Cette nouvelle cartographie des risques de crue permettra aussi de faire évoluer la réglementation sur les zones inondables. «L’idée, c’est que toutes les municipalités adoptent une stratégie commune d’aménagement», indique Jérôme Normand, le président de la commission de l’aménagement de la CMM. Il précise par exemple que certaines zones pourraient devenir non constructibles et que les règles de construction pourraient être changées dans d’autres, afin d’assurer l’écoulement de l’eau. Bref, plus question pour un citoyen de se construire une digue si cela a pour conséquence d’inonder son voisin.

Pour prévenir les inondations, les milieux humides sont indispensables, car ils servent d’éponge. «Au cours des crues, ils retiennent une partie de l’eau et peuvent aussi servir de régulateur dans les périodes de sécheresse», mentionne Karel Mayrand, le directeur général de la section Québec de la Fondation David Suzuki, qui présentera un sommet sur les milieux naturels le 23 novembre prochain.

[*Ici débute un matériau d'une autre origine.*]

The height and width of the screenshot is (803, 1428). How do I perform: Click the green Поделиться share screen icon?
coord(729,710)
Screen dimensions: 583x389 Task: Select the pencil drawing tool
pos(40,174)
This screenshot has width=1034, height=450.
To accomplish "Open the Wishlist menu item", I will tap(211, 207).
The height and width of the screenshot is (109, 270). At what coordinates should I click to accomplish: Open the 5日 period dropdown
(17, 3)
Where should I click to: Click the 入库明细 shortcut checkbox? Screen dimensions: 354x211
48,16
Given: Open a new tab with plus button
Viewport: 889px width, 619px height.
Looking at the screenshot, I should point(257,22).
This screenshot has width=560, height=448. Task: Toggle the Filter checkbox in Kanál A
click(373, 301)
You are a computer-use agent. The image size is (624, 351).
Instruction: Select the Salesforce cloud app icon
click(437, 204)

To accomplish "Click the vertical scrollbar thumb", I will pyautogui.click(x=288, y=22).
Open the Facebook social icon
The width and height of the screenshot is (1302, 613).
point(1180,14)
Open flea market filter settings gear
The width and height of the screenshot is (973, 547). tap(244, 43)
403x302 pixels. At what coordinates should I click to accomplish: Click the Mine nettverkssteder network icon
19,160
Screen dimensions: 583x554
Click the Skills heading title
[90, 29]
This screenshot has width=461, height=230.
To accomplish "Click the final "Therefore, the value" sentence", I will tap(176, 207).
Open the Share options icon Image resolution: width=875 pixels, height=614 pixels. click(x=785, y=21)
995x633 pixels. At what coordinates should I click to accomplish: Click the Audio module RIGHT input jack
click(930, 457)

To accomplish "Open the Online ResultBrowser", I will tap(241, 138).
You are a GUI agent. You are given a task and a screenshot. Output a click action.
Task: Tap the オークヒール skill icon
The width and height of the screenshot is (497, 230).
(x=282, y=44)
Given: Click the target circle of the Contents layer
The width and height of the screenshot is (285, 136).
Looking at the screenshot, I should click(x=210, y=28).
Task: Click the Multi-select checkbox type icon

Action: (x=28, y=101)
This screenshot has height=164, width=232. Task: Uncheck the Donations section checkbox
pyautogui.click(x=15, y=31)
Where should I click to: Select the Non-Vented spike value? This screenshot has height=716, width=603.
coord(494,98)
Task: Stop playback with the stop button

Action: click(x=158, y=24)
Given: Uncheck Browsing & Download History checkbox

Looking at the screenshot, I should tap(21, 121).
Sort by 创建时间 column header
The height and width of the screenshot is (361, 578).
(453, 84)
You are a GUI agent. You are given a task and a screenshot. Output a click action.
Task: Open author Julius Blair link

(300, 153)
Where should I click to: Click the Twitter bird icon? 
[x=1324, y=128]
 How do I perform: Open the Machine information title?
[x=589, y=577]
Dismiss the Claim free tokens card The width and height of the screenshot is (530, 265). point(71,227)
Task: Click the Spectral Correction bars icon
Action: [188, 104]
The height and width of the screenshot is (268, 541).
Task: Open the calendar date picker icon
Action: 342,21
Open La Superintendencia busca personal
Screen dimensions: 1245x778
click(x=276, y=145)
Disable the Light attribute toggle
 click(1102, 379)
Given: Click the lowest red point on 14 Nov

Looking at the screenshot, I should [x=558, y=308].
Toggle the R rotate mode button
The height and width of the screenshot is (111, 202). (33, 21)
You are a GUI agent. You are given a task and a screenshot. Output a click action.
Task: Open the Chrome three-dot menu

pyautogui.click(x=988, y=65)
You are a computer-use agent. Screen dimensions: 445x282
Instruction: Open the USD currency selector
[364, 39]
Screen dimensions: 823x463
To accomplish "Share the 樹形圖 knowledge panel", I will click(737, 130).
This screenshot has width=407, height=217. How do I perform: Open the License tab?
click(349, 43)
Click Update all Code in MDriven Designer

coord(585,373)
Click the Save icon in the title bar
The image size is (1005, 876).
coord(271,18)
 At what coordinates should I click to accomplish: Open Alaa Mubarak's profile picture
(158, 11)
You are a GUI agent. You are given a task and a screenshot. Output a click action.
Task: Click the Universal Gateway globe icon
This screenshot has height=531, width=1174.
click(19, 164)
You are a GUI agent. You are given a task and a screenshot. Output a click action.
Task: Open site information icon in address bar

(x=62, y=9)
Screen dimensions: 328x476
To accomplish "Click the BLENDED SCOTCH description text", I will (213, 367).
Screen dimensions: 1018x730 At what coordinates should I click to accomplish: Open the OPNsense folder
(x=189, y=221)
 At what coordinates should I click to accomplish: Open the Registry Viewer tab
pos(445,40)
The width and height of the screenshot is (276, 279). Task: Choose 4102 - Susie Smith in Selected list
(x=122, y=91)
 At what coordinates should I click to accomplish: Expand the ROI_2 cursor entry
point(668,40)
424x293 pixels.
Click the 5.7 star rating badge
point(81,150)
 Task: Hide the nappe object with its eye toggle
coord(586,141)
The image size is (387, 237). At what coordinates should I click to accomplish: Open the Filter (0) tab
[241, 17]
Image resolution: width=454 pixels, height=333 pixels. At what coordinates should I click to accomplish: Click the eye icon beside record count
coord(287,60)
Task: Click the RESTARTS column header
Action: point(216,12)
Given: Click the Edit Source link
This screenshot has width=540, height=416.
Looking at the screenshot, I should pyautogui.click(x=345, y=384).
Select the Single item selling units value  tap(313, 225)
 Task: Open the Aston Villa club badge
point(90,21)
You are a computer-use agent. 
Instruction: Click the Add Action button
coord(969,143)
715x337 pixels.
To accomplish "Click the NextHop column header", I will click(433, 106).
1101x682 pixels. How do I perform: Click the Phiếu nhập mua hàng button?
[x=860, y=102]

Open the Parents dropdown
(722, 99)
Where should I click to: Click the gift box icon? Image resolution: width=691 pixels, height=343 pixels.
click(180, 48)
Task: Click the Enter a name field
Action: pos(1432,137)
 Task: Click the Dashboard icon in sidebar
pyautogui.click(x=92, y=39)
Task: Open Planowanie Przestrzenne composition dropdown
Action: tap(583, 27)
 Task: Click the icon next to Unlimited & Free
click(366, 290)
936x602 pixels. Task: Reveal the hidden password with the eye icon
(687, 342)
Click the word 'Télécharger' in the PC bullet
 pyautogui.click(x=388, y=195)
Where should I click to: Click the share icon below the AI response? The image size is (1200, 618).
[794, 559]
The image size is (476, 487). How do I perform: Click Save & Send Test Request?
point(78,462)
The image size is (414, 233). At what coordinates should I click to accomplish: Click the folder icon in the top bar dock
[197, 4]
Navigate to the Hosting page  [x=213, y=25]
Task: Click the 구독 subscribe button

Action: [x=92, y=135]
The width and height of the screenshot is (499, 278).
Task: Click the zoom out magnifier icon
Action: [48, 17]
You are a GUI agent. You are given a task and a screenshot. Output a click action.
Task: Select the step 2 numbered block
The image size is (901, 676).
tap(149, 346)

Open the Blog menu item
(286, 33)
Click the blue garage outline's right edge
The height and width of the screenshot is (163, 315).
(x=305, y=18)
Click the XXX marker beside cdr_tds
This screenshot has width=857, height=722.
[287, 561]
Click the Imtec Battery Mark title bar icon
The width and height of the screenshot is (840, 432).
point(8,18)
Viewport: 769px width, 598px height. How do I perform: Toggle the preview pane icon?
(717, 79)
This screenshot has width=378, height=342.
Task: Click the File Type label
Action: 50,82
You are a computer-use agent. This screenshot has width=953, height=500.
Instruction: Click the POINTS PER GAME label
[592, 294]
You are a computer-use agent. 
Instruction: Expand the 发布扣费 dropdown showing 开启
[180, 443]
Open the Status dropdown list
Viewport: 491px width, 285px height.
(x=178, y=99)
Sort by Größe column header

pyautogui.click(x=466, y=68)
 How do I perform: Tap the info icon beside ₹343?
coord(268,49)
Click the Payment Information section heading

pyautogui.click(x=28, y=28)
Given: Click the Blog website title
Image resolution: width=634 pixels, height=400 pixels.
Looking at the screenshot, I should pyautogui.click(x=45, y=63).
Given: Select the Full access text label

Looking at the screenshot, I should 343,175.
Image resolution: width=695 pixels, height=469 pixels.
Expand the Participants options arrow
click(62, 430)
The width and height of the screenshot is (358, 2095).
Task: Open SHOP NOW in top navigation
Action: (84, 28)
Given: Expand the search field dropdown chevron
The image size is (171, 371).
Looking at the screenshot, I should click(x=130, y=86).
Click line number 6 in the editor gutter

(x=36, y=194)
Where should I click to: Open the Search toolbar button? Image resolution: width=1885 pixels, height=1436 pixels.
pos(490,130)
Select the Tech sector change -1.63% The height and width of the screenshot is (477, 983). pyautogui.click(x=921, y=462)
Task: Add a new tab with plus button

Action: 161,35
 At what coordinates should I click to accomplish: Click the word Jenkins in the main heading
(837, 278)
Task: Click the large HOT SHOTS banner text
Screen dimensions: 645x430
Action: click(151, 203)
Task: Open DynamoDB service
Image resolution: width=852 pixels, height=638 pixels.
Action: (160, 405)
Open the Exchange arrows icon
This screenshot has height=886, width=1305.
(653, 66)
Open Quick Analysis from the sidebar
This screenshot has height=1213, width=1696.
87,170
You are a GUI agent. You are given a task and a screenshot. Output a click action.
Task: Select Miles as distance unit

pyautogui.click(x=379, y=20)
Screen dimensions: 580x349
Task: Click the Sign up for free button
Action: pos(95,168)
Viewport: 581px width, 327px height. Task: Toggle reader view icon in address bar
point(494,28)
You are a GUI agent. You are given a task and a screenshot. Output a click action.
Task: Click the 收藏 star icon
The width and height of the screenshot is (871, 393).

Les données les plus récentes sur les milieux humides (incluant les milieux humides fluviaux), datant de 2007, indiquent que les milieux humides occupaient 4,7% du territoire des 82 municipalités du Grand Montréal, alors que, selon Environnement Canada, ils devraient constituer plus de 10% afin de pouvoir jouer pleinement leur rôle de régulateur.

En 2018, le gouvernement du Québec s’est doté d’un règlement visant à limiter la perte de milieux humides. Malgré son manque de poigne, celui-ci est remis en question par certaines municipalités, déplorent des écologistes.

«On l’a encore vu récemment lorsque Longueuil a accepté de fournir un certificat de remblai d’un milieu humide et de payer 2M$ de compensation afin d’attirer la brasserie Molson sur son territoire alors que des terrains sont disponibles dans l’Est de Montréal. C’est absurde», déplore M. Mayrand.

Ce dernier se réjouit de l’intention du futur gouvernement de François Legault de bonifier l’enveloppe du financement pour la décontamination des anciens terrains industriels afin de relâcher la pression sur les milieux naturels et les terres agricoles. L’organisation écologiste aimerait notamment que les pénalités financières pour construction en milieu naturel soient rehaussées afin que cette option devienne moins avantageuse que la réhabilitation d’ancienne friches industrielles.

L’Agora métropolitaine se tient à la TOHU, jeudi et vendredi.